## Task goal
Nothing but the lines below from the one that contains "Task: Pick the 'Are you ready to' box" through the one that contains "Screen dimensions: 436x241" should be retyped, exactly and including both ends. Do not include pictures.

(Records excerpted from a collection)
○ ○ ○ ○

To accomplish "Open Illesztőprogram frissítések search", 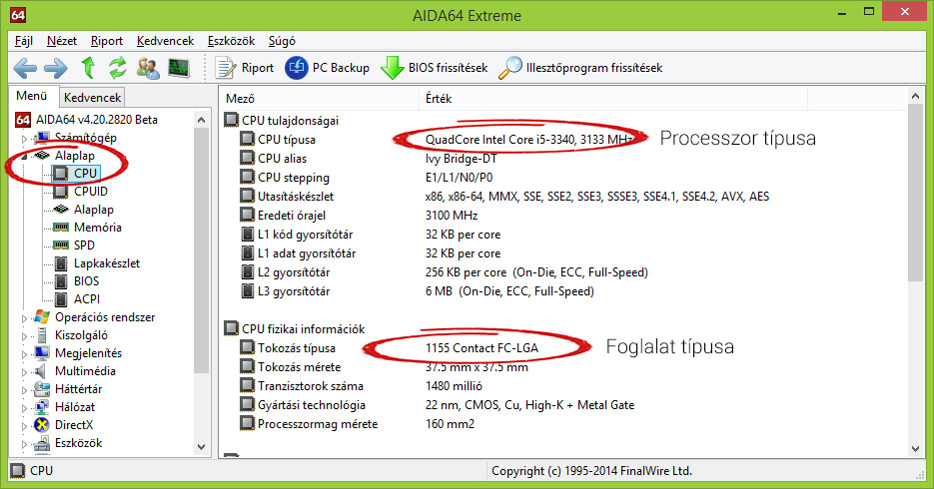I will point(580,68).
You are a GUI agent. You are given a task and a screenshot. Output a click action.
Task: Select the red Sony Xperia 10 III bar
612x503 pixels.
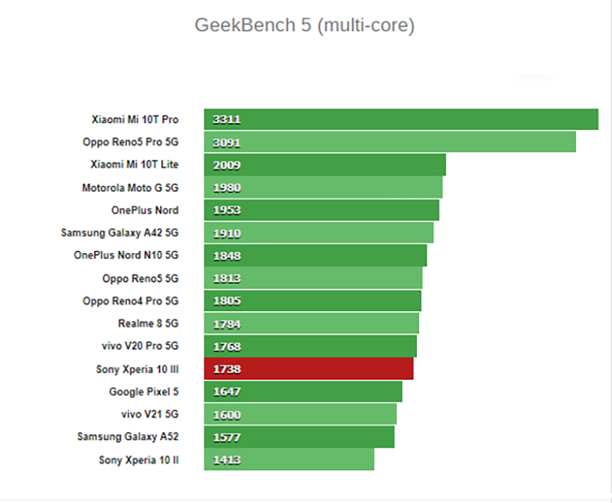(308, 369)
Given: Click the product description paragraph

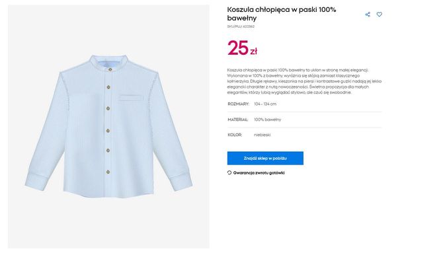Looking at the screenshot, I should point(304,81).
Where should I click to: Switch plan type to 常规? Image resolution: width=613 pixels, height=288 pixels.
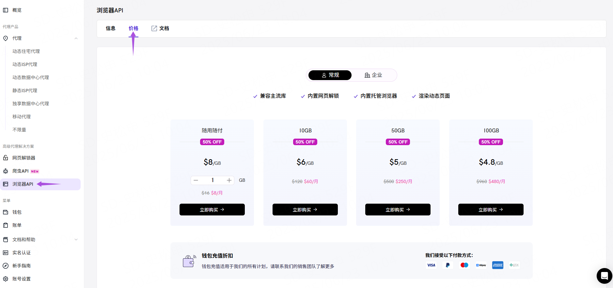(x=330, y=75)
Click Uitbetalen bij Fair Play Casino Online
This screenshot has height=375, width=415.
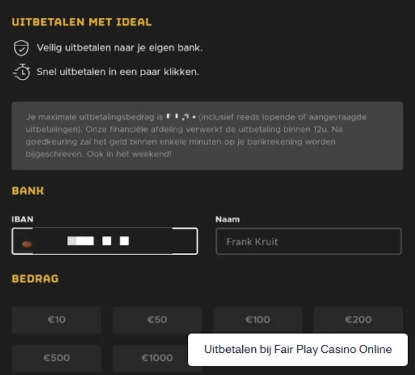[298, 349]
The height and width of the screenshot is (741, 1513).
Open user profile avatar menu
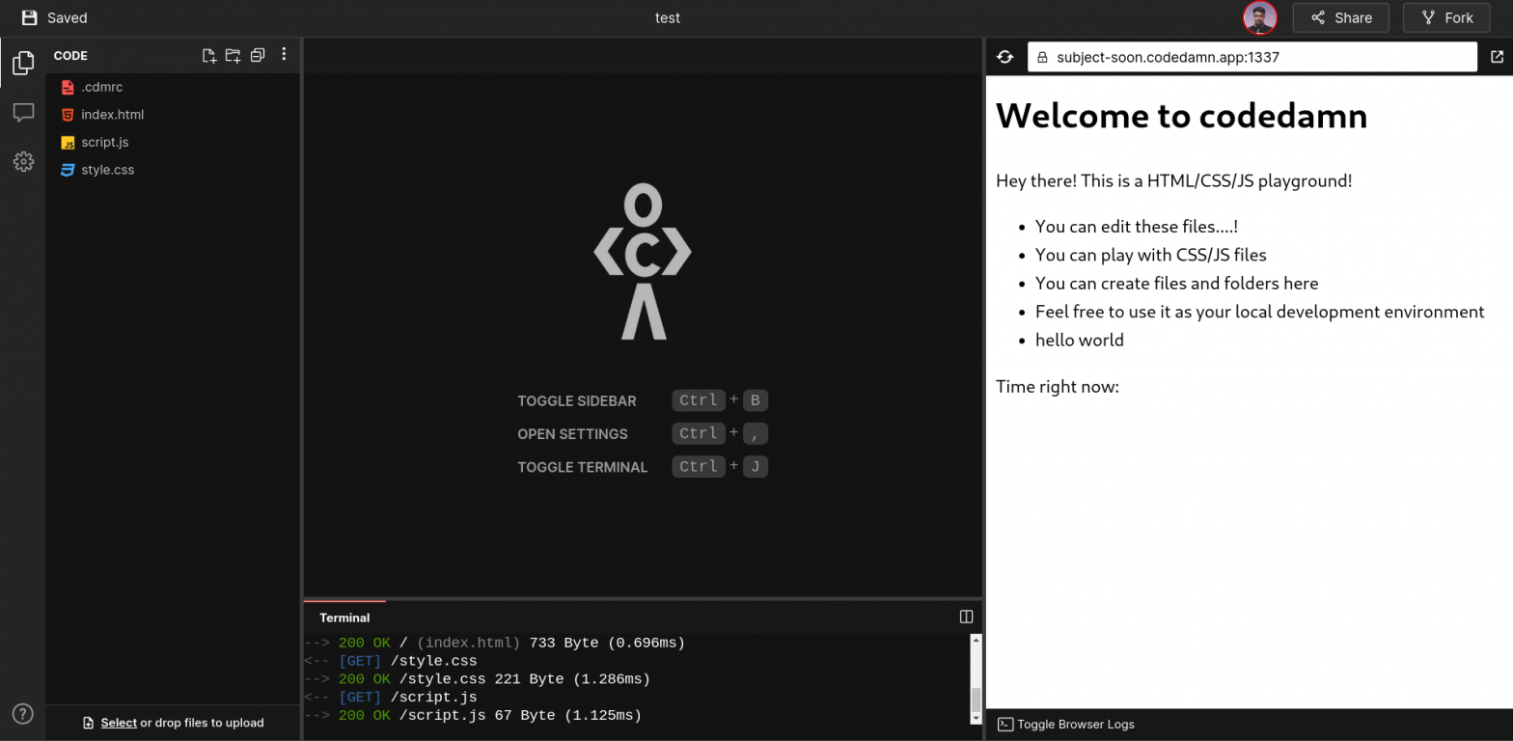[1259, 17]
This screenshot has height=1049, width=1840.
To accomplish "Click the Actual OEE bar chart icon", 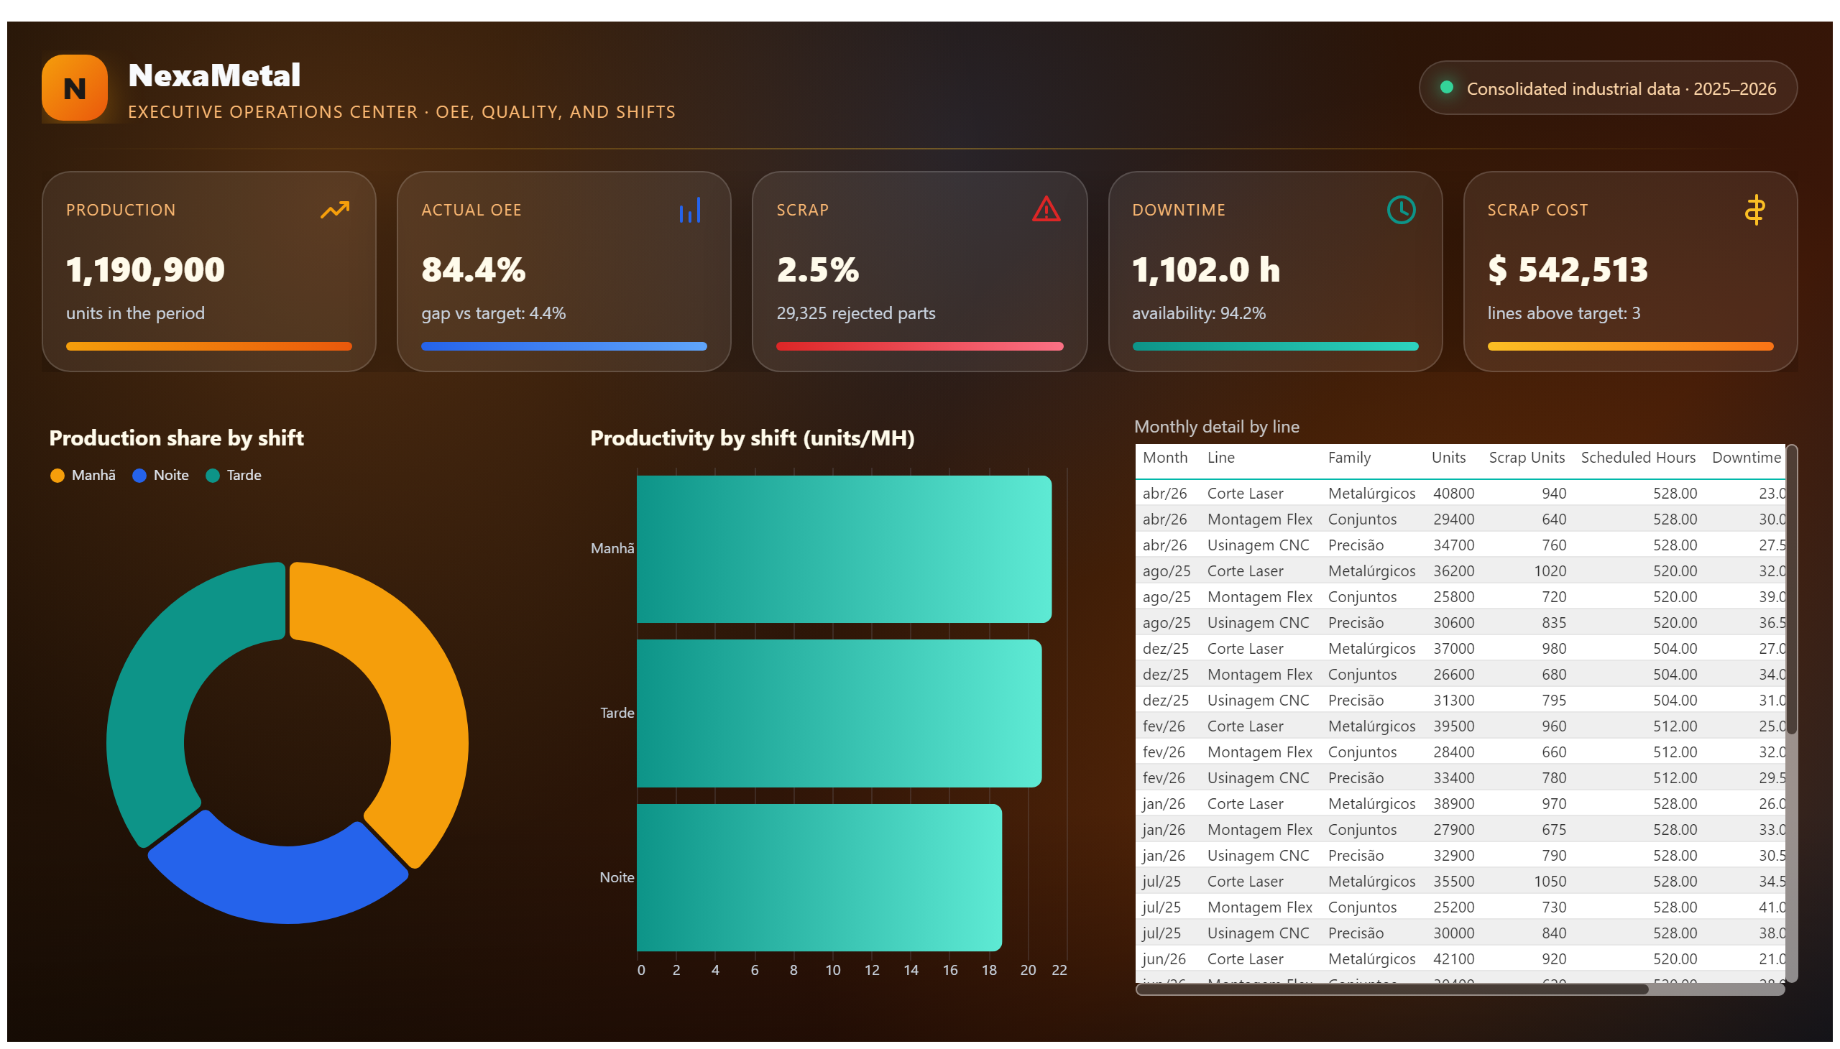I will point(690,210).
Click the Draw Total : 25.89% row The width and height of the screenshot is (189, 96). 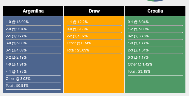point(94,50)
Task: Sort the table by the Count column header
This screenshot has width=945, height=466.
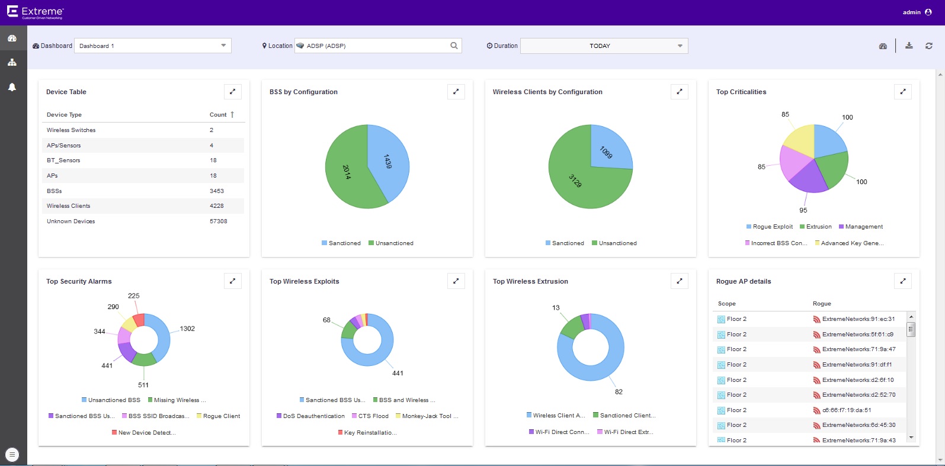Action: 218,115
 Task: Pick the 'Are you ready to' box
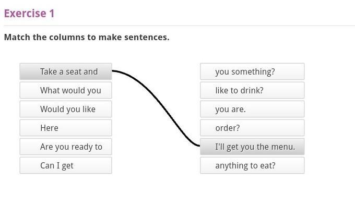coord(66,147)
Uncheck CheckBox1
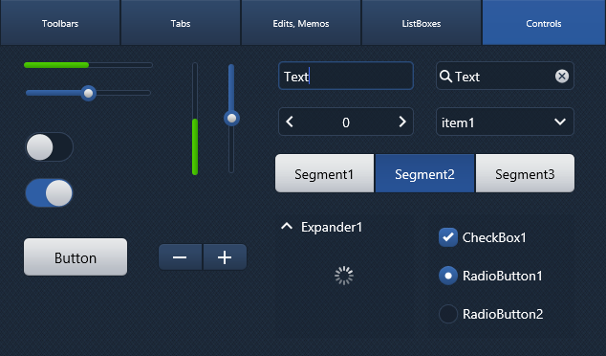This screenshot has height=356, width=606. pos(448,237)
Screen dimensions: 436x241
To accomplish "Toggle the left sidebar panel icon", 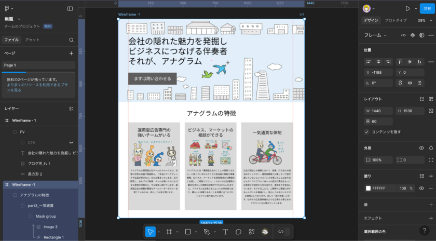I will click(70, 8).
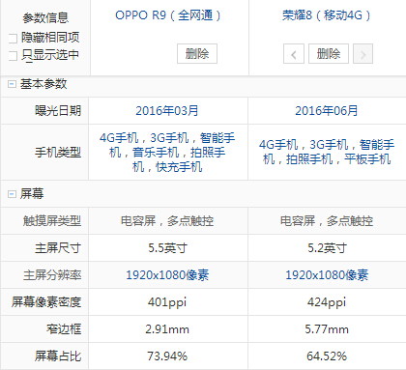Image resolution: width=406 pixels, height=370 pixels.
Task: Click the next arrow for 荣耀8 column
Action: pyautogui.click(x=363, y=54)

○ ○ ○ ○

## Result of this task
 Task: Pick the 'Are you ready to' box
coord(66,147)
Uncheck CheckBox1
This screenshot has height=356, width=606. pos(448,237)
Screen dimensions: 436x241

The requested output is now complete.